YOUR GOAL:
The full listing, copied exactly and free of pictures, is the expected reply.

** Opening GIVEN RECORDS block **

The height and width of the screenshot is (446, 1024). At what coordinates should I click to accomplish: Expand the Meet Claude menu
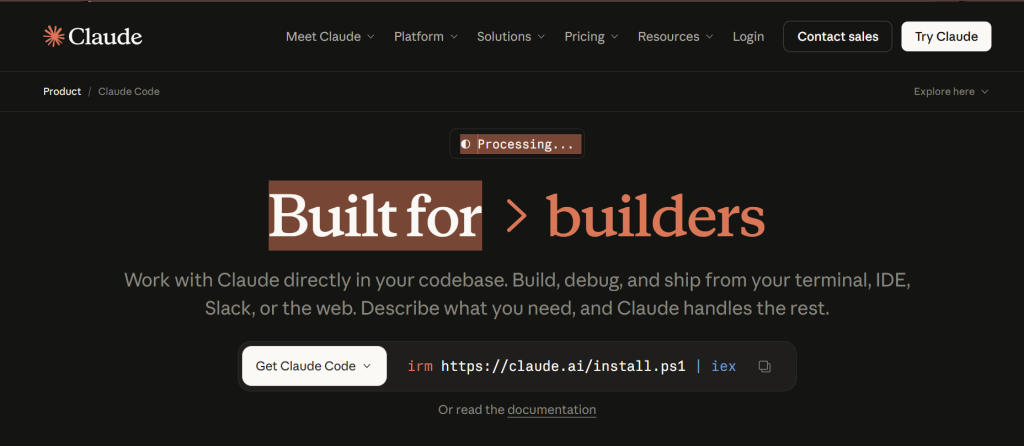(330, 37)
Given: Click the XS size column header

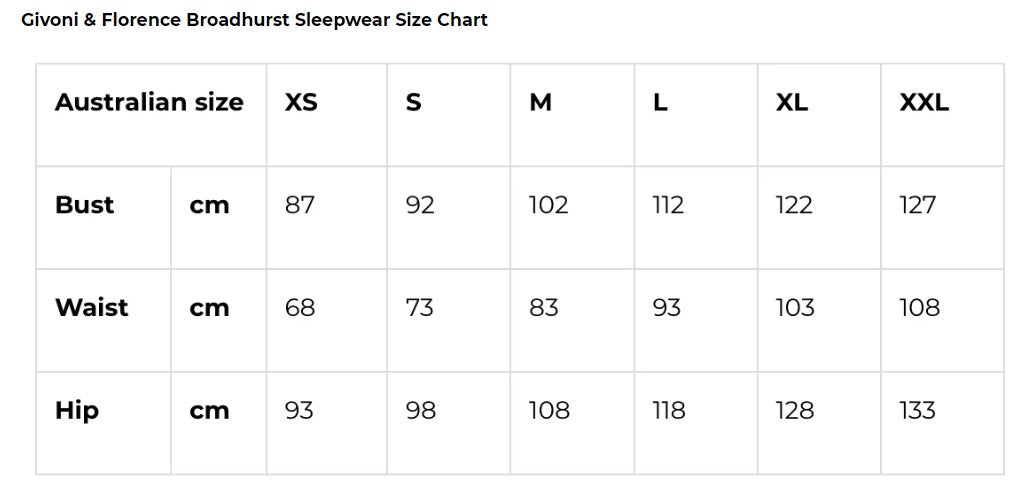Looking at the screenshot, I should [x=301, y=102].
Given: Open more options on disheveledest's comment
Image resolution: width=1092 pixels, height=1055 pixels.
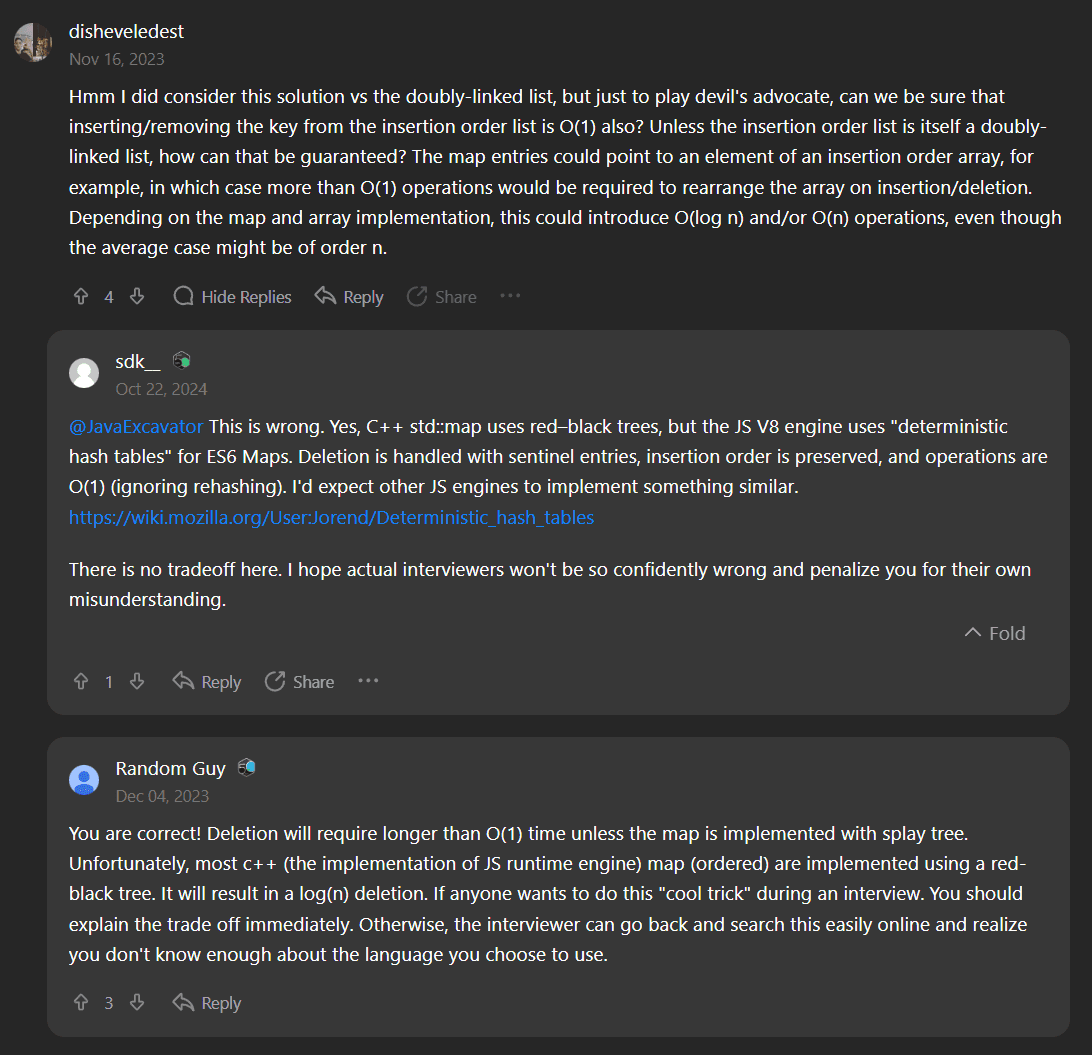Looking at the screenshot, I should click(510, 297).
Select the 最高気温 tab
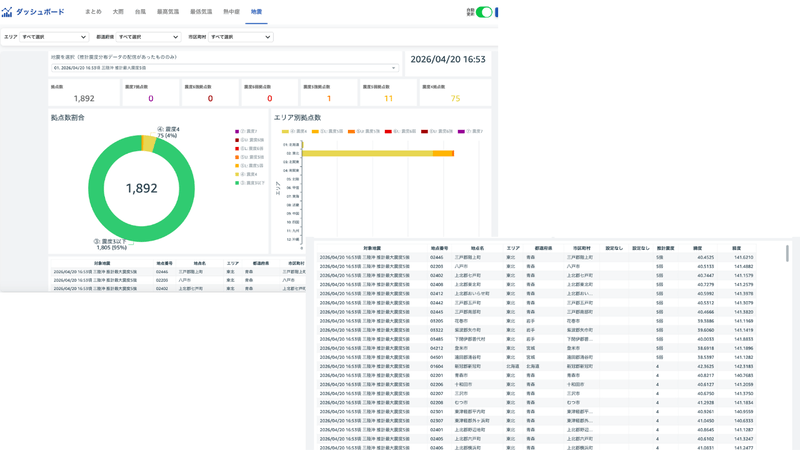 coord(168,12)
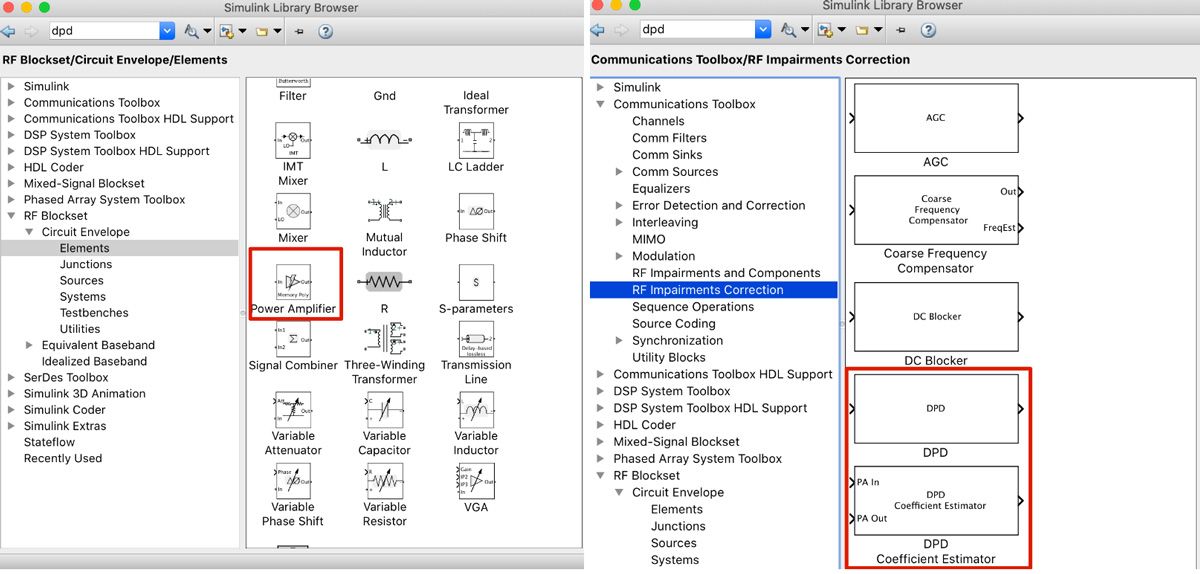1200x574 pixels.
Task: Click the IMT Mixer block icon
Action: 293,141
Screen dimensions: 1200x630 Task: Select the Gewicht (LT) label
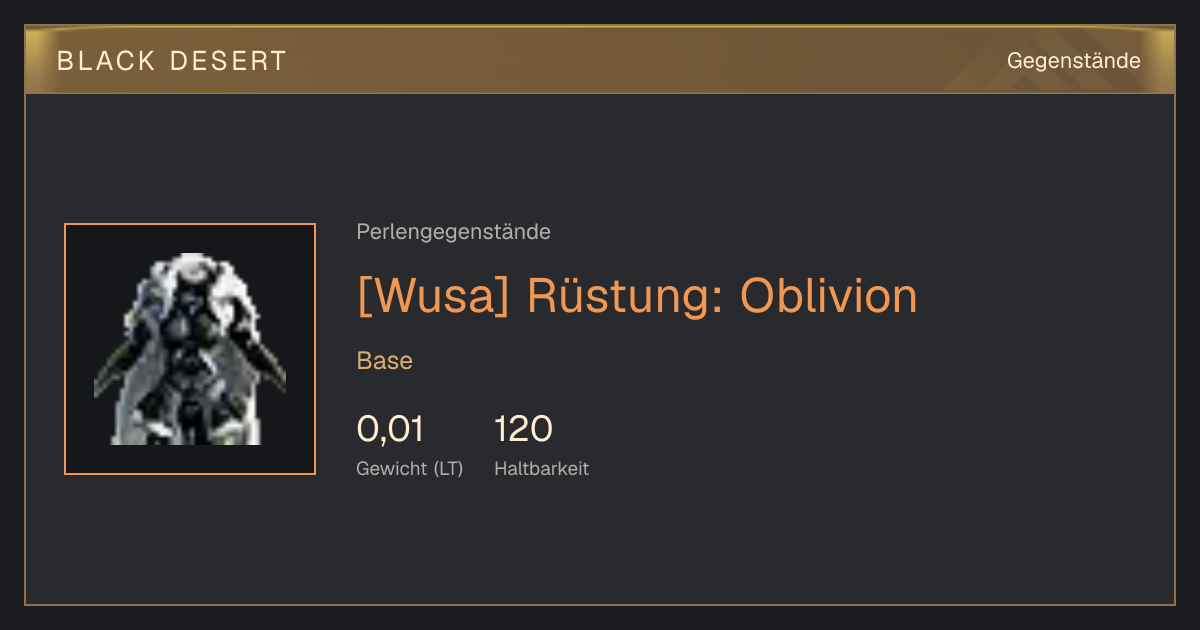pyautogui.click(x=410, y=468)
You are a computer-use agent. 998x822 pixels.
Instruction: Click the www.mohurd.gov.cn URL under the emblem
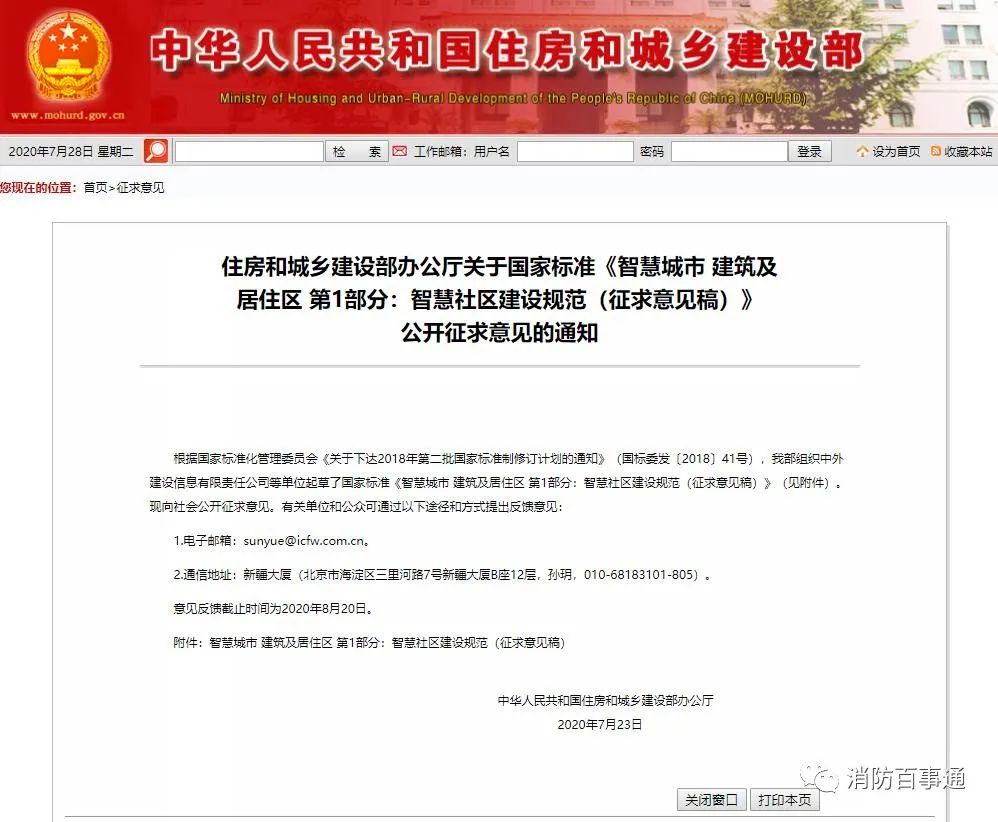tap(68, 115)
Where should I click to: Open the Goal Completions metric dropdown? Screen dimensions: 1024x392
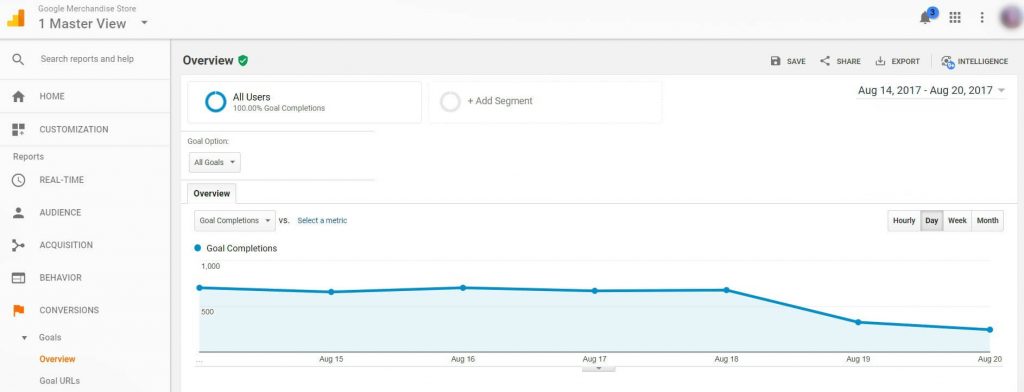click(x=235, y=221)
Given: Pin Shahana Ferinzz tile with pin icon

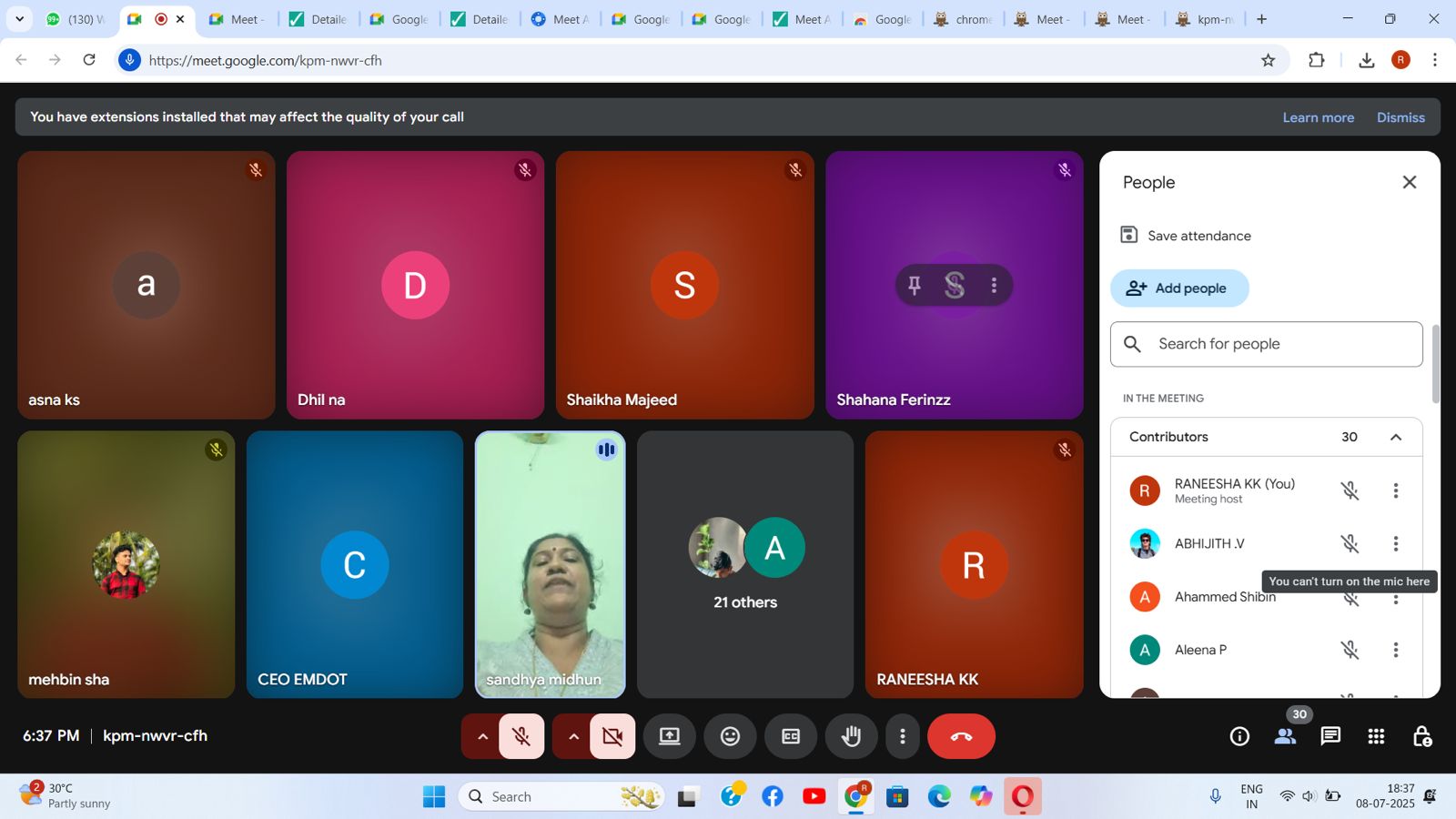Looking at the screenshot, I should pyautogui.click(x=915, y=286).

** Closing GIVEN RECORDS block **

WORKED SOLUTION:
The height and width of the screenshot is (446, 1024). At what coordinates should I click to accomplish: Expand the Meet Claude menu
(330, 37)
Given: Click the XS size column header

Looking at the screenshot, I should [x=301, y=102].
Given: Open more options on disheveledest's comment
Image resolution: width=1092 pixels, height=1055 pixels.
Looking at the screenshot, I should click(510, 297).
Select the 最高気温 tab
 coord(168,12)
1200x574 pixels.
Task: Click the IMT Mixer block icon
Action: 293,141
Screen dimensions: 1200x630 Task: Select the Gewicht (LT) label
pyautogui.click(x=410, y=468)
You are a computer-use agent. 998x822 pixels.
Instruction: Click the www.mohurd.gov.cn URL under the emblem
tap(68, 115)
Where should I click to: Open the Goal Completions metric dropdown? Screen dimensions: 1024x392
click(x=235, y=221)
Given: Pin Shahana Ferinzz tile with pin icon

Looking at the screenshot, I should pyautogui.click(x=915, y=286).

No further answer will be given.